2. Pay may be adequate consideration for a pre-employment agreement to assign patent rights, but subsequent changes to a policy may lack consideration and thus not be binding. Where is the exchange of promises for the new requirements?
–The Shaw court ruled that the employee has an equal right to such a contract, and distinguished changing the policy from altering the terms of the contract the employee has been required to agree to.
–The University of California argued (and lost, twice) that its policies were a kind of administrative law, not “private” contracts. Courts disagreed, but UC persists in making it appear that faculty are acknowledging an edict rather than entering into a set of mutual promises. Lawyers can be stubborn, especially when they are clearly wrong.
3. In the case of UPI v Kligman, the court declined to rule that “policies cannot constitute implied contracts against employees.” But the court also then went on to consider what must happen if the implied contract is enforceable.
–If a patent policy constitutes a contract, then the university, too, has obligations–often going well beyond pay. Further, if the patent policy forms a contract, then the university is not free to change the policy, and is exposed to liability arising from breaching its side of the bargain.

(To do)
**a)** Repeat the stretch of the passage on university patent policies from "3. In the case" through "of the bargain.".
**b)** According to the passage on university patent policies, what did the University of California argue its policies were?
Rely only on the passage on university patent policies to answer.

(Given material)
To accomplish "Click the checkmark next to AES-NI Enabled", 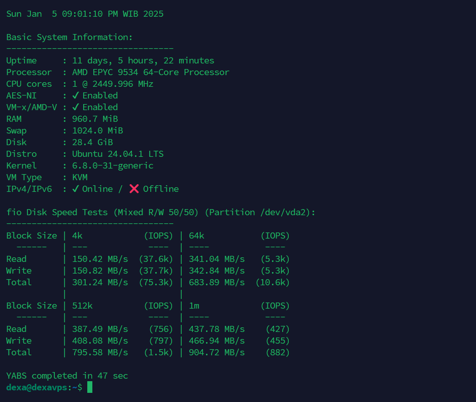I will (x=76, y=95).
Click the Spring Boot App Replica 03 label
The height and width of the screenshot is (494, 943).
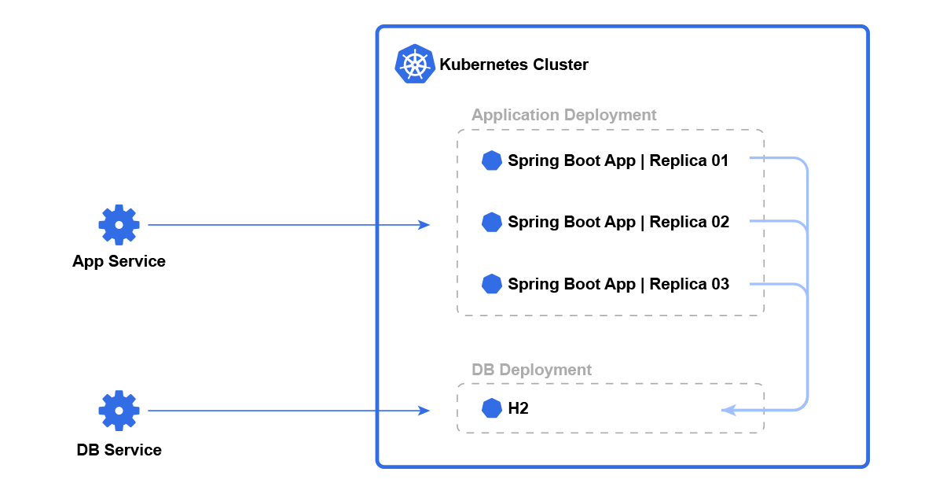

(Per-task outputs)
**a)**
3. In the case of UPI v Kligman, the court declined to rule that “policies cannot constitute implied contracts against employees.” But the court also then went on to consider what must happen if the implied contract is enforceable.
–If a patent policy constitutes a contract, then the university, too, has obligations–often going well beyond pay. Further, if the patent policy forms a contract, then the university is not free to change the policy, and is exposed to liability arising from breaching its side of the bargain.

**b)** A kind of administrative law, not "private" contracts.